Work task =
Reproduce word for word the lines between those holding "Given: Open settings gear for Kunddisplay" and "Given: Click the cloud-shaped extension icon", inclusive, and nothing else from the data below.
[Data shown Boundary: Start]
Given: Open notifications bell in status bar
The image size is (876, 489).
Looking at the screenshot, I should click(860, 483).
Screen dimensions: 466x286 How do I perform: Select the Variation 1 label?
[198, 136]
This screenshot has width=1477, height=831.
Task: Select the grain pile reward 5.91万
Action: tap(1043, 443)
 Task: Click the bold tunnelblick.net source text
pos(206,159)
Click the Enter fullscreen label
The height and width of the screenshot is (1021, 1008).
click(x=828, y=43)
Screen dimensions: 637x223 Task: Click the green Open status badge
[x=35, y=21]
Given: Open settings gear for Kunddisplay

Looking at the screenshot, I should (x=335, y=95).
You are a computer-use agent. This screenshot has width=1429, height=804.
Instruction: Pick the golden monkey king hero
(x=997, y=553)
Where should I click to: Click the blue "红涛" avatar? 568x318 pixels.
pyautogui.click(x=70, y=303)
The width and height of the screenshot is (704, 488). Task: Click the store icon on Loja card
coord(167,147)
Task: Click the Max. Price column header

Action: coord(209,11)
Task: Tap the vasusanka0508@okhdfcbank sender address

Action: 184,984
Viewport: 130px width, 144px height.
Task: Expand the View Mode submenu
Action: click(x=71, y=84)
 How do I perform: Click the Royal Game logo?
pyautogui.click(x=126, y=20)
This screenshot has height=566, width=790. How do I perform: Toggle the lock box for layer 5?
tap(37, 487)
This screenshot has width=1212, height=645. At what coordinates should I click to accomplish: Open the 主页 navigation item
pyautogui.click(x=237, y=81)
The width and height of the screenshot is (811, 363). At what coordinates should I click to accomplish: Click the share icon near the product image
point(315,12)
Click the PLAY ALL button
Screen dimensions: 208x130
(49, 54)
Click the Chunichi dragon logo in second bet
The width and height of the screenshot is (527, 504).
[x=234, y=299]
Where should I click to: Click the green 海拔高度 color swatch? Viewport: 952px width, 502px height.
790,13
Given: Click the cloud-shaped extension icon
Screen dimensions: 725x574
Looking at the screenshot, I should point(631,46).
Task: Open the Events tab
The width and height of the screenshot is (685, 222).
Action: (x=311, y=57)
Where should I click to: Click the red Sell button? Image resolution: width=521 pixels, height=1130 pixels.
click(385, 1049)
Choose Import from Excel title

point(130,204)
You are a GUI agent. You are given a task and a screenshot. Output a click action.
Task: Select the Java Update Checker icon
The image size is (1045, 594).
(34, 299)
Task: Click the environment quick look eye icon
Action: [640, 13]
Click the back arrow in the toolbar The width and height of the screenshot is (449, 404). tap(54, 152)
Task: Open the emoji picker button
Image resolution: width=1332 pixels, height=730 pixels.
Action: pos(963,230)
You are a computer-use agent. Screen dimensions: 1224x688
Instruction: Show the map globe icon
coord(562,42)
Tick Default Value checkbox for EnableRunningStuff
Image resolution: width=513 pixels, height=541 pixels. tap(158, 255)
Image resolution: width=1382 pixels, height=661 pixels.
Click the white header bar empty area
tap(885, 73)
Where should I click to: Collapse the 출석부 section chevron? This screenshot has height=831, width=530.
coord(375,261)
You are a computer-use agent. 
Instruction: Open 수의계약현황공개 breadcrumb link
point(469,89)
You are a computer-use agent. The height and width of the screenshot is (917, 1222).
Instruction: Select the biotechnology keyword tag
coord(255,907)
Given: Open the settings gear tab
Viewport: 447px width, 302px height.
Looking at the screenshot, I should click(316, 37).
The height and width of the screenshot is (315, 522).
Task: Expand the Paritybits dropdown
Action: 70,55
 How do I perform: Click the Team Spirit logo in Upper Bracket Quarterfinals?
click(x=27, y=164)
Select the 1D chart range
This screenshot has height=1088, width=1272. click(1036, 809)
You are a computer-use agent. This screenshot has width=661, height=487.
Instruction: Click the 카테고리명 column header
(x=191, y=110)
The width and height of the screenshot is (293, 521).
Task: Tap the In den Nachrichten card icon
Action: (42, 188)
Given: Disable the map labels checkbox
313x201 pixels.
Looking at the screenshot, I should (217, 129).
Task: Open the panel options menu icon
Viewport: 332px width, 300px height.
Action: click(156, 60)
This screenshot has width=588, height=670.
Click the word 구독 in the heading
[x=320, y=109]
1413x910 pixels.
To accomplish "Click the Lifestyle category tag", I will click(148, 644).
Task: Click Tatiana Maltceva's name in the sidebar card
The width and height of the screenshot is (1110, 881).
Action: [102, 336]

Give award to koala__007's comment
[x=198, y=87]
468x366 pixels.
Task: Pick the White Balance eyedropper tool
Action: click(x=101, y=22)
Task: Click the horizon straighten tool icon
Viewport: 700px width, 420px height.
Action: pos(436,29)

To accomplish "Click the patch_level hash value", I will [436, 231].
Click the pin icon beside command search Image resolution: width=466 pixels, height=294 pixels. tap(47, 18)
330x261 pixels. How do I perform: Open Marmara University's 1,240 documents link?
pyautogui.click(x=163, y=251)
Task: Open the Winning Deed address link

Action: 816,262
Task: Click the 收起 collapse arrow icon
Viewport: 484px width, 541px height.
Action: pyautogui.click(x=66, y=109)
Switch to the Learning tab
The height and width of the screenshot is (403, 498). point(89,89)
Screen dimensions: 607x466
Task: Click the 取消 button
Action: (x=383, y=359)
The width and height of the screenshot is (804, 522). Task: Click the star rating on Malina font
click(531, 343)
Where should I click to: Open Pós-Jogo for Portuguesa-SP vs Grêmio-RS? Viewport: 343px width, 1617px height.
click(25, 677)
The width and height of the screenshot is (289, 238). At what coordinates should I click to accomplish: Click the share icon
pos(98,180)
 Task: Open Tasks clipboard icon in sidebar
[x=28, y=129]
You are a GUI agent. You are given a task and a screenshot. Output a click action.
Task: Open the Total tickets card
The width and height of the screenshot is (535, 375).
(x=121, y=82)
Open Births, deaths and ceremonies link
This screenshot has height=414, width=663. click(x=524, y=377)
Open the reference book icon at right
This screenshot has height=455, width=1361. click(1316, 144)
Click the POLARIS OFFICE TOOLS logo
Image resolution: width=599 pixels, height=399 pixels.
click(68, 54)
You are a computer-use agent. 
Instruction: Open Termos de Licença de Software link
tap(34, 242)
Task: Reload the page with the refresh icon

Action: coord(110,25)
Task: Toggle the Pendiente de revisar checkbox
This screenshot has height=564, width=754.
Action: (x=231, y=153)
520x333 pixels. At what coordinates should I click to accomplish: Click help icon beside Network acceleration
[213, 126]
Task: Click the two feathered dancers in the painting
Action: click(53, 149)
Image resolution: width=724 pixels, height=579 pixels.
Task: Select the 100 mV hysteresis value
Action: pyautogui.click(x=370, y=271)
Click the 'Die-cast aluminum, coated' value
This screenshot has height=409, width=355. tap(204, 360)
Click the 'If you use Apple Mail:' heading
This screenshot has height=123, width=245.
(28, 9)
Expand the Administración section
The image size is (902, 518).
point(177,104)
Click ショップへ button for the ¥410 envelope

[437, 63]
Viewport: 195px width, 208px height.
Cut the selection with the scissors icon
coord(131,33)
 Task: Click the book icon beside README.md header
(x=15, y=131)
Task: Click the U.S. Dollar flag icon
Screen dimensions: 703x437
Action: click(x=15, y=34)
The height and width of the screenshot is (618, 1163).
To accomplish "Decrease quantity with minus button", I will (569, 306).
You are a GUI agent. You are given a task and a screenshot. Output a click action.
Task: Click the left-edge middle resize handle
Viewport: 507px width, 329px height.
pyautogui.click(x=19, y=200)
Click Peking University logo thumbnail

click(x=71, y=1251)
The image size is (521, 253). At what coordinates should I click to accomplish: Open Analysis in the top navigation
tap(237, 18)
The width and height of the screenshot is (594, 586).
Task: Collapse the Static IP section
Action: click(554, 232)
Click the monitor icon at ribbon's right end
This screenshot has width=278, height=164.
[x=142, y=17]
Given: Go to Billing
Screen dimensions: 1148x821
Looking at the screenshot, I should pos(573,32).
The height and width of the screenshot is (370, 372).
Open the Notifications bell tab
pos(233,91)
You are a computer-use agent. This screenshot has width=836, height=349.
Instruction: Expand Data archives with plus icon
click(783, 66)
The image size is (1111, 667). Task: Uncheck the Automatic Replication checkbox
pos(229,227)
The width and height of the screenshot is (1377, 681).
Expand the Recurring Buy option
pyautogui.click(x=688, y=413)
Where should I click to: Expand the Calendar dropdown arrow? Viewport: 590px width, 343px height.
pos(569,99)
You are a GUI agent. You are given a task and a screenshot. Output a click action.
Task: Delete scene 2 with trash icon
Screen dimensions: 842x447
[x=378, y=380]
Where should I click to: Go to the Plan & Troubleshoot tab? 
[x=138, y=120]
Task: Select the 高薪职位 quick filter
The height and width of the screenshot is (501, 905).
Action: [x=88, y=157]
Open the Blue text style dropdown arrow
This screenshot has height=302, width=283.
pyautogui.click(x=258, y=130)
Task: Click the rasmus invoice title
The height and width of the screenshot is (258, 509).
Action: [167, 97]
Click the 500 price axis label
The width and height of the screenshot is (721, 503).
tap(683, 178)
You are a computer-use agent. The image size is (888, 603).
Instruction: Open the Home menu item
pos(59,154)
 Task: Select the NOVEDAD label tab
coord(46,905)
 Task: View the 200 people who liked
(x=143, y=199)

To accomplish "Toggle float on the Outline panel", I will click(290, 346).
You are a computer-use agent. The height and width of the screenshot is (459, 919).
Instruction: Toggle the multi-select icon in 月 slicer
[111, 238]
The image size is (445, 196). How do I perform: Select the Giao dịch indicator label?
[Data shown Boundary: End]
Completed exercise =
Given: Open settings gear for Kunddisplay

Looking at the screenshot, I should (x=335, y=95).
You are a computer-use agent. This screenshot has width=1429, height=804.
Instruction: Pick the golden monkey king hero
(x=997, y=553)
Where should I click to: Click the blue "红涛" avatar? 568x318 pixels.
pyautogui.click(x=70, y=303)
The width and height of the screenshot is (704, 488). Task: Click the store icon on Loja card
coord(167,147)
Task: Click the Max. Price column header

Action: coord(209,11)
Task: Tap the vasusanka0508@okhdfcbank sender address

Action: 184,984
Viewport: 130px width, 144px height.
Task: Expand the View Mode submenu
Action: click(x=71, y=84)
 How do I perform: Click the Royal Game logo?
pyautogui.click(x=126, y=20)
This screenshot has height=566, width=790. How do I perform: Toggle the lock box for layer 5?
tap(37, 487)
This screenshot has width=1212, height=645. At what coordinates should I click to accomplish: Open the 主页 navigation item
pyautogui.click(x=237, y=81)
The width and height of the screenshot is (811, 363). At what coordinates should I click to accomplish: Click the share icon near the product image
point(315,12)
Click the PLAY ALL button
Screen dimensions: 208x130
(49, 54)
Click the Chunichi dragon logo in second bet
The width and height of the screenshot is (527, 504).
[x=234, y=299]
Where should I click to: Click the green 海拔高度 color swatch? Viewport: 952px width, 502px height.
790,13
Given: Click the cloud-shaped extension icon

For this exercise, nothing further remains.